En el último tercio del siglo XVI y sobre todo en el XVII, al calor del dinero que llega de
América, las cofradías vivieron una «efervescencia», relata Mayo. Fue el Siglo de Oro,
también para las hermandades. Aparecieron los palios, las flores y las bandas de música en
las procesiones. El siglo del Barroco será también el del auge de las cofradías de Jesús
Nazareno, según refiere Sánchez Herrero.

Esta gran época para las hermandades de Pasión durará hasta el reinado de Carlos III. El
rey ilustrado -«muy devoto y muy cristiano», según el historiador- quiso poner fin a su
proliferación desmedida. España contaba por aquel entonces con más de 25.000 cofradías ,
según el estudio « Cofradías y ciudad en la España del siglo XVIII» de Inmaculada Arias
de Saavedra y Miguel Luis López. Carlos III, con apoyo eclesiástico, procedió a una
drástica reducción de hermandades de penitencia, prohibió las flagelaciones y ordenó que
no salieran de noche, a excepción de la Vera Cruz que tenía un privilegio papal.

Para Sánchez Herrero, el «siglo de las crisis de las cofradías», se extendió desde el reinado
de Carlos III hasta la llegada de Alfonso XII en 1874. También en el XX habría momentos
de crisis, con la República y la Guerra Civil, y sufrirían turbulencias por el Concilio
Vaticano II.

Un prometedor futuro

«Desde finales del s.XX, sobre todo a partir de 1980, hasta hoy han tenido un auge
grandísimo», subraya el catedrático emérito de la Universidad de Sevilla. A su juicio, este
gran impulso «se está dulcificando, pero aún continúa».

Algunos elementos se mantienen inalterables al paso de los siglos.
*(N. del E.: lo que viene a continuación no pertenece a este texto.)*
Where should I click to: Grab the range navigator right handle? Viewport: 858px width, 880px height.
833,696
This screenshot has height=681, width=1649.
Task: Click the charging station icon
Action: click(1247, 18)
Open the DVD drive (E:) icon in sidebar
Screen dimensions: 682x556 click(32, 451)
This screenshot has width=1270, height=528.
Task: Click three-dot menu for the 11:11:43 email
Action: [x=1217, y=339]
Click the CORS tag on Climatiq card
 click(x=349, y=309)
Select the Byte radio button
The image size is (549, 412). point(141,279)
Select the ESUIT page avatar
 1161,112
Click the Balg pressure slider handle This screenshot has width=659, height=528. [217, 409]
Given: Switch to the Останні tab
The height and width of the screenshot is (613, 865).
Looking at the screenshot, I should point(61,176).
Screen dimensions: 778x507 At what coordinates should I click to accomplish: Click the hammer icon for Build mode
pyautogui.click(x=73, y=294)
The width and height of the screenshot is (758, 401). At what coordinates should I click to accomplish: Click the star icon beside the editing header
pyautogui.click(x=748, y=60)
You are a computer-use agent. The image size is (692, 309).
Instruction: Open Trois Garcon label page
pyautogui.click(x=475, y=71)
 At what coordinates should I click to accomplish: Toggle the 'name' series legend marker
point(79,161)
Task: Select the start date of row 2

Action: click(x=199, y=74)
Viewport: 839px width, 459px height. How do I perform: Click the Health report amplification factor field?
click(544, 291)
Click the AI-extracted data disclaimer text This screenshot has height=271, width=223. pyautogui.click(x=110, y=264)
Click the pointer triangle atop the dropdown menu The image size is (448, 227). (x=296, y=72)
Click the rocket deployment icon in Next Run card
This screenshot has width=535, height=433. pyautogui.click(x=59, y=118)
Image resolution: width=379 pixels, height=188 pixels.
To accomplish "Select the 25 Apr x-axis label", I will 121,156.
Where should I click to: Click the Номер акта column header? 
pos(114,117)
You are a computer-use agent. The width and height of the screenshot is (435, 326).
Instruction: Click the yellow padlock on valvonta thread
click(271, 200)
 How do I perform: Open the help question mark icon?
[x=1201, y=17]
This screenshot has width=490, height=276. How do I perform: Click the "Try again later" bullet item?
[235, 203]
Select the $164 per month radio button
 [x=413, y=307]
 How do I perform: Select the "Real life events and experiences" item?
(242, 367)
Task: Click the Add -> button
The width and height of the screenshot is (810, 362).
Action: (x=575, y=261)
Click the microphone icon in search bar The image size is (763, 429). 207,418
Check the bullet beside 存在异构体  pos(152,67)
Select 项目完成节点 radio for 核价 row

Es el caso de «las


procesiones de penitencia el Jueves y Viernes Santo, el ritual del lavatorio de los pies
durante la misa del Jueves, el ritual y teatralización del Descendimiento de la cruz (donde
se conserve y a pesar de las prohibiciones eclesiásticas del siglo XVIII) y la procesión del
Encuentro en la mañana de Pascua de Resurrección», enumera Antonio Cea. Para el
investigador del CSIC, en España se sigue celebrando la Semana Santa con tanta pasión
gracias en parte a la categoría artística de las piezas escultóricas. «Su exhibición y la
llamada a la devoción que despiertan en los creyentes, y hoy en los turistas, hace que se
hayan mantenido tan vigentes hasta hoy», afirma. En su opinión, el «auge de cofrades,
desde hace unas décadas, es un fenómeno más social que religioso».

Ser cofrade es «un compromiso con las tradiciones», a juicio de Luis Mayo, que ve en este
rebrote «un deseo de recobrar una seña de identidad religiosa y cultural del país». Sánchez
Herrero cree, sin embargo, que «si desapareciera la razón religiosa, las cofradías
desaparecerían».

En lo que todos coinciden es en vislumbrar un futuro halagüeño para estas manifestaciones


de piedad popular. «Será de auge y continuidad por diversas razones, entre otras las
comerciales y turísticas», según Antonio Cea.

En Sevilla «si hay algo popular es la Semana Santa», asegura el secretario del Consejo
General de Hermandades y Cofradías de Sevilla, Carlos López Bravo, que recuerda el
tropiezo de Podemos. «Para nada» se podrían suprimir las procesiones, «ya se dieron
cuenta de que no» , asegura López Bravo. Pablo de Olavide ya lo intentó en el siglo XVIII
y fracasó, recuerda Luis Mayo, porque «no calculó el sentir del pueblo y su fuerza».